帰宅困難区域を通り抜ける

ようやくここから進路を南に向けることになるが、その前に海辺に行ってみようということで、原町から東に行った渋佐海岸というところに行ってみた。まあ、想像通りそこは何もなくてひたすら護岸工事をしていた。そこから南下してみたら、何の予告も無しに突然通行止めに行きあたった。まあ、そんなこともあろうな。おかしいのは、いかにも地元民ですという感じの軽トラが我が車の後ろをついてきて、一緒に行き止まりに突き当たってしまったこと。知らんかったんかい!
国道6号に戻って来た道を戻る。さっきとは逆で、やがて営業している店は無くなり人気もなくなる。浪江の知命寺交差点からさらに南下、いよいよ「帰宅困難区域(高線量区間を含む)」を縦断する。特に注意書き等は見当たらないがここでは駐車できない、窓開けられない、通り抜けるだけで何もできない区間である。すべての脇道や民家商店への入口は封鎖され交差点での右左折は基本的にできない。曲がれない交差点の信号は黄色の点滅、たまーに赤信号で停車させられる交差点もある。そこは復旧工事の出入り口であり、許可を得た車しか入れないわけだ。当然ながら入口には警備の人がいるが、ものすごい重装備で立っている。大変な仕事だ。
そういえば常磐道国道6号を走っていてよく目にする看板がある。それは「獣注意」である。獣の上に「猪」を上書きした看板も多く、人のいなくなった土地で猪等の獣が幅を利かせていることがよくわかる。今は昼だから獣の姿も無くなんということはないが、きっと夜になると街灯も無く真っ暗闇を猪に衝突しないよう注意して進む羽目になるのだろう。
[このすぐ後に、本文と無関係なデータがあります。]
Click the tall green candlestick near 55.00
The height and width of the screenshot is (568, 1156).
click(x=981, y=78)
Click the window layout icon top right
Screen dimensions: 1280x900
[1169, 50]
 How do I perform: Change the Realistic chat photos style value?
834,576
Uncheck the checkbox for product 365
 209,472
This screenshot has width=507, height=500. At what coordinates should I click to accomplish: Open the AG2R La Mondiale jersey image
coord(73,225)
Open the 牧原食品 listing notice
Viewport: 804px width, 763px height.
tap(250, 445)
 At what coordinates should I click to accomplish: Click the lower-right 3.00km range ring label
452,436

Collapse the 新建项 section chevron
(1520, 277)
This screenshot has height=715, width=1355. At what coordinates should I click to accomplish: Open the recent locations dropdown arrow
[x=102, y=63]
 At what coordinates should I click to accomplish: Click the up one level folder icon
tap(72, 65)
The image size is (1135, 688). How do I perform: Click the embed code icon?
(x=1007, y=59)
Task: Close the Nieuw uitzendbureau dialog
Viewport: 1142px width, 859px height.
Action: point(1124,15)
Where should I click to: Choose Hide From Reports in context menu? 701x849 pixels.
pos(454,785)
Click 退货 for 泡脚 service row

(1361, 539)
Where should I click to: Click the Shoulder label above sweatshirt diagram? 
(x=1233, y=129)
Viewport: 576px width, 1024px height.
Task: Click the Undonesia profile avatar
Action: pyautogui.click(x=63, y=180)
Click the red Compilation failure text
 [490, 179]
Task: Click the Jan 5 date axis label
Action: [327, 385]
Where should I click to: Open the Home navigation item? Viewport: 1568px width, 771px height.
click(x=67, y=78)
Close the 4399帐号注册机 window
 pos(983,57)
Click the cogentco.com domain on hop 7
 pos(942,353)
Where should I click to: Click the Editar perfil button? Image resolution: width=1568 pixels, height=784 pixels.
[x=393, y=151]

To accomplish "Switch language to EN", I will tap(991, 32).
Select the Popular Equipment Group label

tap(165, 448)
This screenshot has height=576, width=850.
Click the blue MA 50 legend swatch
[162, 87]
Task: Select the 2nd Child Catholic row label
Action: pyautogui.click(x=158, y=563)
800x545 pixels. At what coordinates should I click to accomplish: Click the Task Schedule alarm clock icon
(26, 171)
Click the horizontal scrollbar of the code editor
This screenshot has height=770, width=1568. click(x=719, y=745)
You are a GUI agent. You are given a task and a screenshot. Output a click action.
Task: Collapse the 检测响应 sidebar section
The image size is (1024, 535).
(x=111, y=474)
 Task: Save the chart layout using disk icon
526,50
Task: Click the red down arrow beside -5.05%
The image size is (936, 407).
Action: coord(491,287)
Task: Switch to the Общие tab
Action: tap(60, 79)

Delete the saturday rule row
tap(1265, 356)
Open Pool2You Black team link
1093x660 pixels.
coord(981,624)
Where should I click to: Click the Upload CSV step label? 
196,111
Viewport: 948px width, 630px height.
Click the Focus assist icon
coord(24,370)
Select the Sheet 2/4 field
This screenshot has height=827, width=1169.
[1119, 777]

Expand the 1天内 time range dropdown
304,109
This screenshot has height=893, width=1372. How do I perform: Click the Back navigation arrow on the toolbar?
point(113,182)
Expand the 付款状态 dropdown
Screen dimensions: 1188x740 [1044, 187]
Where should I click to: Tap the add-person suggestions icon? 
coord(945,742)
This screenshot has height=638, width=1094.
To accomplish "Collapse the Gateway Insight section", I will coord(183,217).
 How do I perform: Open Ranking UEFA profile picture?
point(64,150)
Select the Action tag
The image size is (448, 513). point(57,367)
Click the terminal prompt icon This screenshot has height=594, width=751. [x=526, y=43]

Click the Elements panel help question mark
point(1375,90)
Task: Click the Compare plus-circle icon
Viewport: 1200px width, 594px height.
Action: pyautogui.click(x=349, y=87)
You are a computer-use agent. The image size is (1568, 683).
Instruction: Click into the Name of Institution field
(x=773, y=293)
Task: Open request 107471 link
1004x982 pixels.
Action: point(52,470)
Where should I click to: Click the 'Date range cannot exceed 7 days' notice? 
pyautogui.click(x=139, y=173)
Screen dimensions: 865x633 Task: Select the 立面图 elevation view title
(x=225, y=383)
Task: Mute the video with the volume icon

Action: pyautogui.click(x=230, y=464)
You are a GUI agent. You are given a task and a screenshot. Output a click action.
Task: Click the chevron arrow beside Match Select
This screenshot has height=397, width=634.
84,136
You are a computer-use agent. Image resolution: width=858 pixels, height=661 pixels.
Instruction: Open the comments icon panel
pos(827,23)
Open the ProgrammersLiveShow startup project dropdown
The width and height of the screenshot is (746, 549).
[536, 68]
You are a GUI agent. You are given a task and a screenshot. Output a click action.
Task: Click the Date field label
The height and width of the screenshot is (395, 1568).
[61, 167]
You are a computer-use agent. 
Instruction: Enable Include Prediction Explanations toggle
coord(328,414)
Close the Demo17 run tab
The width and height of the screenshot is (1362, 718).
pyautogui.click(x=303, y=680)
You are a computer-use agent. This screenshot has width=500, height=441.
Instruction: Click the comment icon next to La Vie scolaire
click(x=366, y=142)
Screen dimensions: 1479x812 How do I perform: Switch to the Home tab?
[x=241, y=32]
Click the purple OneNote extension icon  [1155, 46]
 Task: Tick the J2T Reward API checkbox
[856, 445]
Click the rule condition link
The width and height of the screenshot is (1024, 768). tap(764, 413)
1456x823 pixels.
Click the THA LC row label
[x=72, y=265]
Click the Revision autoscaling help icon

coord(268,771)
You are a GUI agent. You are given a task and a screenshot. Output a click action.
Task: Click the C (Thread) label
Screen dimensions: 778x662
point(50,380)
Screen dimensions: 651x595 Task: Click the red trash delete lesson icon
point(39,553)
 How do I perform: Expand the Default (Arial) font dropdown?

沿道に立つ商店だが、地震に遭遇したままの半壊状態のものは少ない。コンビニなどはちゃんと窓や扉に板張りをしているものが多い。それはそれで廃屋の雰囲気を増していてアレだが、一店舗だけ被災したままの姿を維持したコンビニを見た。ガラスは割れ扉は半開、中の商品もそのままだった。あの状態で4年も…。カーディーラーの場合は大きな窓ガラスが全壊していて車のカタログが散乱していた。なんとも酷い有様で。ホームセンターのコ▼リはこの地域で多数展開していたらしく、やたらたくさん店舗を見た。こちらも商品引き上げなどできるはずもなくそのままだった。
極め付きは全町避難している双葉町の市街地に入る道に立つ看板。「原子力明るい未来のエネルギー」…これ以上物悲しいものはない(;_;) 聞けばこの看板は撤去が決まったとのこと。一部に反対者もいるようだがこれは明らかにショックやで。撤去した方がいいと思うが、敢えて残してこの物悲しさを強調することで事故の悲惨さを訴えるのもアリかもしれない。